From the background to the spotlight

John Legend couldn't have planned a better time to make an impact on the music scene.

With not only the hip-hop faithful but the entire music community praising Kanye West, his producer and Grammy-nominated mentor, Legend --who up until now was best known as a session player for the likes of Alicia Keys, Jay-Z and Britney Spears -- can't help but be showered with attention, too.

The 14 tracks featured on Get Lifted (Columbia), Legend's first studio effort, are an interesting mix of modern R&B songs. The lead single, "Used to Love U," is the attention-grabber. It features a punchy backbeat and smooth vocals. It also contains a real head-scratching lyrical turn -- "Maybe I should rob somebody/ So we could live like Whitney and Bobby" -- that does what it intends to do, and that is force a quick second listen to verify what he said.

It seems that the intention of the album is to present a concept or a running theme of the cheating lover who finally sees the error of his ways. The album features three cheating songs, and two of them are forgettable -- "Alright" and "She Don't Have to Know." The other, "Number One," is a highlight that features West stepping out from behind the boards to spice up the track with one of his typically playful rhymes.

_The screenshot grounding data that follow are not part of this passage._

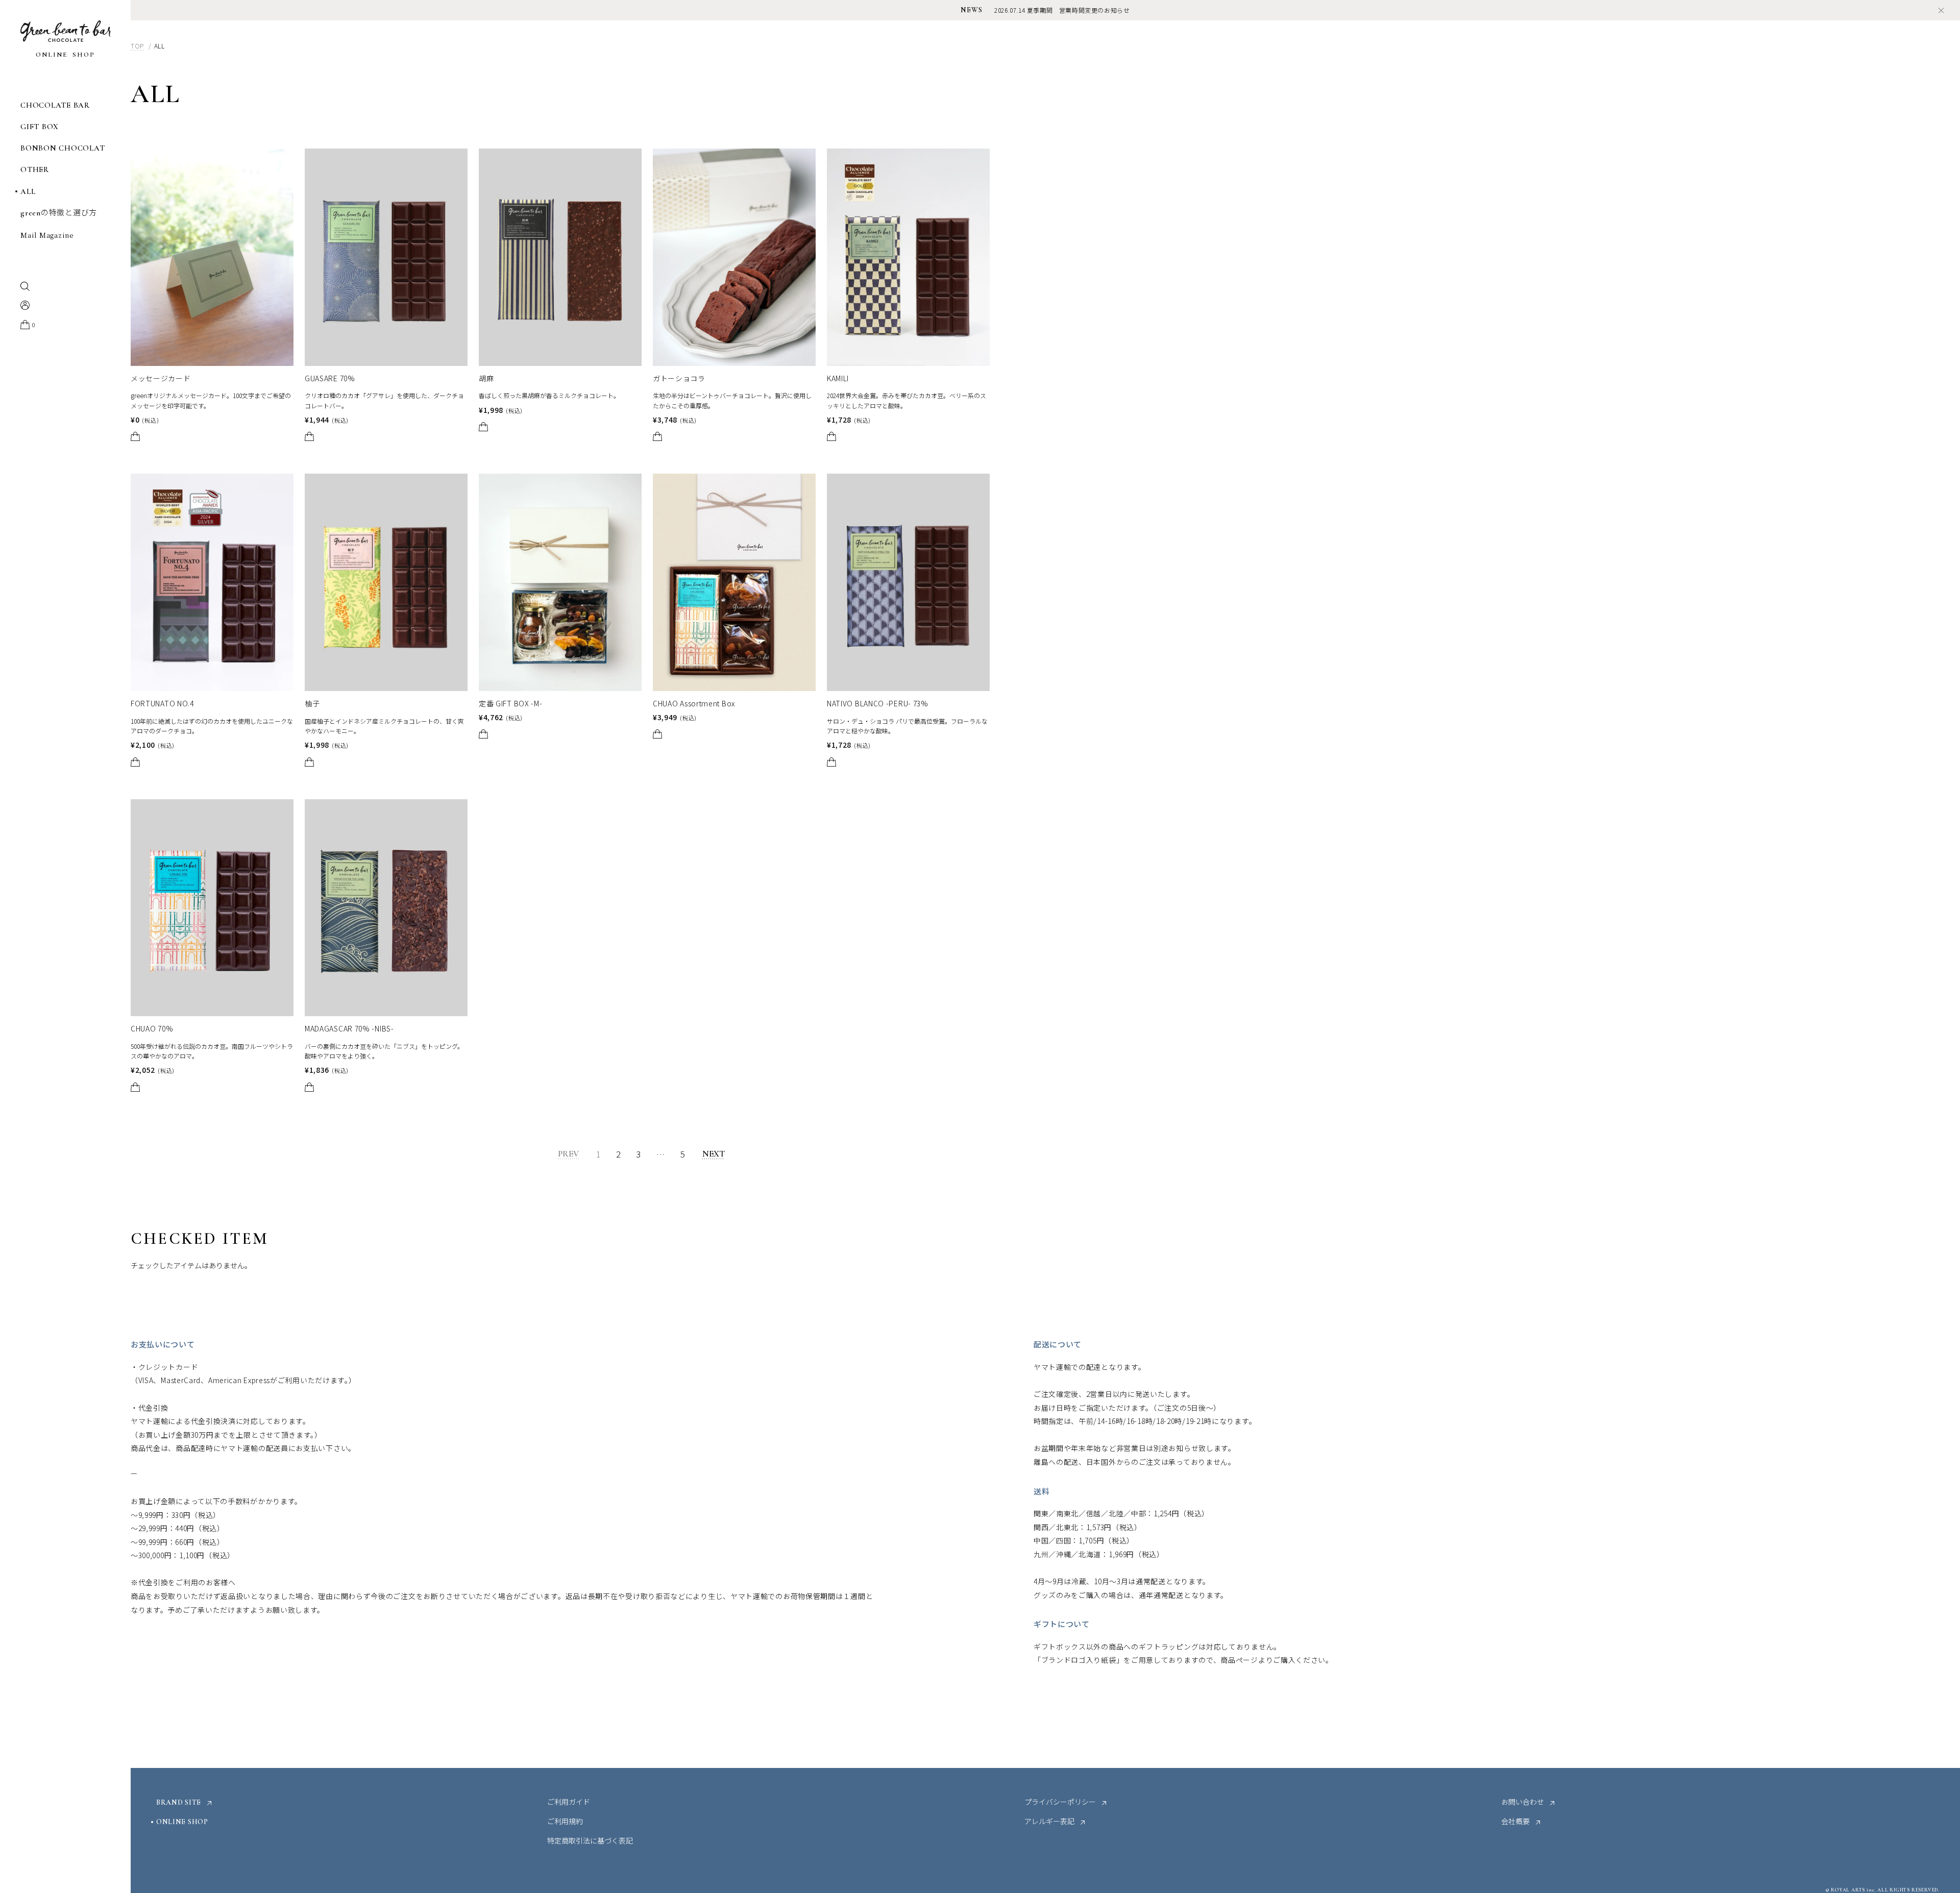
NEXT (713, 1154)
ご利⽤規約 (565, 1822)
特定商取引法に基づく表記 (590, 1841)
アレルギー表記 (1049, 1822)
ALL (27, 191)
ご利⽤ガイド (568, 1803)
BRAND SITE (178, 1803)
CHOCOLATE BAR (55, 105)
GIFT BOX (39, 126)
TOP (137, 45)
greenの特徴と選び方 (58, 213)
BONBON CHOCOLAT (62, 148)
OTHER (34, 169)
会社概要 (1515, 1822)
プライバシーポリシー (1060, 1803)
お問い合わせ (1522, 1803)
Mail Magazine (47, 235)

"I Can Change" keeps the momentum going steady by featuring another prominent rapper -- in this case Snoop Dogg. What makes his contribution that much more special is that Snoop isn't trying to make the listener believe that he or she is the main focus of the song by name-checking himself or referencing his own songs, both common mistakes with many rapper collaborations. Snoop's voice works extremely well with not only Legend's voice, but with the choir of backup singers.

Another album strength is the ballads. "Ordinary People" is by far the best of the crop. Legend goes it alone with just a piano and his voice on a song that is delivered in a style very reminiscent of Stevie Wonder's. "Stay with You" isn't as memorable as "Ordinary People," but still has a great vintage R&B feel to it, with the lead vocal up front and harmonies during the chorus.

As the song cycle of cheater to reborn family man winds down, so does the once steady momentum. "It Don't Have to Change" is a nice enough song, but seems like filler on what is otherwise a strong effort.

If West's stamp of approval is a way to open the doors to success, then Legend has proved with this album that drawing from your influences is the way to go.